### Study text
---*---
Growth Hormone Releasing Peptide 6 (GHRP6) reduces liver fibrosis in CCl4 chronically intoxicated rats
Abstract
Tissue fibrosis is a leading cause of morbidity and mortality. Current treatments for conditions such as hepatic fibrosis have been unsuccessful. The growth hormone relasing peptide 6 (GHRP6) is endowed with cardioprotective actions but its antifibrotic effect had not been anticipated. We examined the GHRP6 ability to prevent and revert liver cirrhosis after induction in Wistar rats by a subcutaneous administration of CCl4. GHRP6 effects were examined after concomitant and delayed administration to toxic respectively. The percentages of hepatic fat, fibrosis, nodularity and septae thickness were histologically and morphometrically determined. Ascitis and portal dilation were judged by ultrasound and serum biochemical profile and oxidative stress parameters determined. Mechanistic involvement of selective gene/proteins was assessed by RT-PCR and immunohistochemistry. Microarrays showed gene expression profiles of GHRP6-treated liver samples on CapitalBio Rat Genome Oligo Array. GHRP6 concomitant intervention prevented in more than 85% parenchymal fibrotic induration (p < 0.0001) and therapeutic administration for only 15 days allowed for 37% fibrotic clearance (p = 0.0004) with more than 30% reduction of septae thickness (p = 0.0011). The 60 days GHRP6 administration scheme produced a 75% reduction of the fibrotic area with more than 60% reduction of nodularity. GHRP6 reduced oxidative damage enhancing the activity of antioxidant enzymes. Vimentin and alpha smooth muscle actin immunodetection profile indicated GHRP6 reduced the number of activated stellate cells. GHRP6 administration reduced fibrogenic factors as TGF-ß and CTGF on Kupffer cells. Differentially expressed genes in the microarray experiment indicated GHRP6 modulate the redox balance and parenchymal cells response to injury. These evidences suggest GHRP6 may control the liver's fibroplastic response.
---*---
### Provided material
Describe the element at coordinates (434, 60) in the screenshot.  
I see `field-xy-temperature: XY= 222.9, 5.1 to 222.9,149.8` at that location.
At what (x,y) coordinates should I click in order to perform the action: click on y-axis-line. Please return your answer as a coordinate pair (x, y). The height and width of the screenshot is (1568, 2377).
---*---
### What is being asked
In the abstract on GHRP6 and liver fibrosis, what evidence indicated that GHRP6 reduced the number of activated stellate cells? Answer in one to three sentences.

### Exercise answer
The immunodetection profile of vimentin and alpha smooth muscle actin indicated that GHRP6 reduced the number of activated stellate cells.